Moreover, in its final form the rule is extremely narrow in scope
and leaves the agency with limited discretion. Section 1904.17 is
restricted to a limited class of information. This information is
highly relevant to accomplishment of OSHA's mission. The reporting is
done by mail or other remote transmittal, without any intrusion into
the employer's premises by OSHA, and is not unduly burdensome. Much of
the injury and illness information to be reported is taken from records
employers are already required to create, maintain, post, and provide
to workers and government officials on request, which means that the
employer has a reduced expectation of privacy in the information.

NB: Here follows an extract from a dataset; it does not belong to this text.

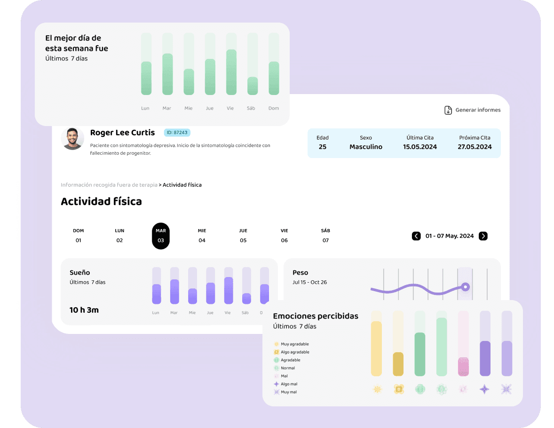This screenshot has width=554, height=428.
Task: Choose SÁB 07 in day selector
Action: pyautogui.click(x=325, y=236)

Employment figures are critical to OSHA's ability to evaluate the
injury and illness data, whereas they are not information that
employers may expect to keep secret from the government. In addition,
as explained earlier, there is no substitute for a large body of site-
specific information gathered by the survey method. The results of the
surveys will be uniquely useful to OSHA in meeting Congress' mandate to
use reporting requirements and build an effective statistical program
around them.
Some commenters argued that the Fourth Amendment requires OSHA to
use a subpoena or warrant to get information from employers who do not
provide it voluntarily. Since the proposed reporting rule made no
explicit provision for enforcement via subpoena or warrant, they
contended that the rule was constitutionally deficient. ``Production
may not be compelled without a search warrant, administrative subpoena
or other appropriate vehicle.'' (National Beer Wholesalers Association.
Ex. 15:215.) ``The Fourth Amendment * * * requires OSHA to obtain a
subpoena or warrant prior to obtaining access to any of the information
identified in proposed * * * 1904.13.'' (The Fertilizer Institute. Ex.
15: 154.) ``The proposed rules make no provision for a subpoena or
warrant and appear to contemplate that OSHA will use neither. * * *
These provisions, to the extent they purport to authorize inspections
of records without a warrant or subpoena, violate the Fourth
Amendment.'' (American Iron and Steel Institute. Ex. 15:395.)
Certainly, under many circumstances employers can force OSHA to
secure a warrant or subpoena enforcement order before giving OSHA
access to workplace injury and illness data. These commenters, however,
appear to be arguing that including a subpoena or warrant enforcement
mechanism in the text of the rule is necessary to adequately protect
their Fourth Amendment right to privacy. This is not so. The Fourth
Amendment protects against ``unreasonable'' intrusions by the
government into private places and things. Reporting rules that do not
incorporate subpoena or warrant procedures are not ``unreasonable'' per
se. See e.g., California Bankers Ass'n v. Shultz, 416 U.S. 21, 67
(1974) (upholding reporting regulation issued under the Bank Secrecy
Act of 1970 that did not provide for subpoenas or warrants where the
``information was sufficiently described and limited in nature and
sufficiently related to a tenable Congressional determination'' that
the information would have a high degree of usefulness in criminal,
tax, or regulatory investigations or proceedings). For example, OSHA
has long required employers to report promptly all fatal workplace
accidents.
The totality of circumstances surrounding a warrantless or
``subpoena-less'' reporting requirement or administrative investigation
determines its reasonableness. For example, in McLaughlin v. A.B.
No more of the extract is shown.